Libyan security forces gather outside the French embassy building in Tripoli following a car bomb attack, April 23, 2013.

Libyan security forces gather outside the French embassy building in Tripoli following a car bomb attack, April 23, 2013.

France is expressing outrage following an attack on its embassy in the Libyan capital.
The explosion early Tuesday at the French complex in the Hay Andalus area of Tripoli wounded two guards and caused extensive damage.
French Foreign Minister Laurent Fabius said the attack could have been worse if not for the quick action of security personnel. "There will be reinforcement in the whole area, not only in Libya but there will be security measures in the whole area.

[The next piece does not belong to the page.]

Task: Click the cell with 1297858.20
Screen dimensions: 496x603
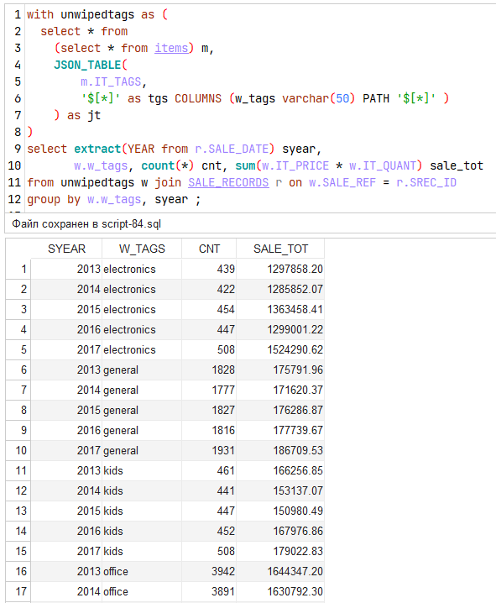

This attack was made to kill, France will not give in.," he said.
French Embassy, Tripoli, Libya

French Embassy, Tripoli, Libya

Fabius also warned the attack was aimed not only at France but at "all the countries who are fighting against terrorist groups."
European Union foreign policy chief Catherine Ashton also condemned the attack, saying those responsible must be brought to justice.
The Libyan Foreign Ministry is calling the attack a "terrorist" incident.
Analyst Richard Cochrane with IHS Jane's Information Group says the attack is worrisome because it shows just how fragile the situation is (audio of his full interview with VOA below).
"It really highlights the problems the Libyan government is having even in securing control of Tripoli, let alone the rest of the country, and exposes really how vulnerable foreign interests are to terrorists and this kind of terrorist attack," he said.
Cochrane says another concern is the apparent degree of planning that went into Tuesday's attack on the French embassy, which could indicate the involvement of more experienced militants.
Making matters more complicated, Cochrane says weapons are easy to come by in Libya.
"The population themselves are wary of giving up those weapons because they don't yet trust the government to be acting in their best interest. It's a very shaky post-revolutionary environment," he said.
Libya has struggled with instability and violence since the ouster of long-time dictator Moammar Gadhafi in late 2011.
An attack on the U.S. consulate in Benghazi last September killed the U.S. ambassador and three other Americans.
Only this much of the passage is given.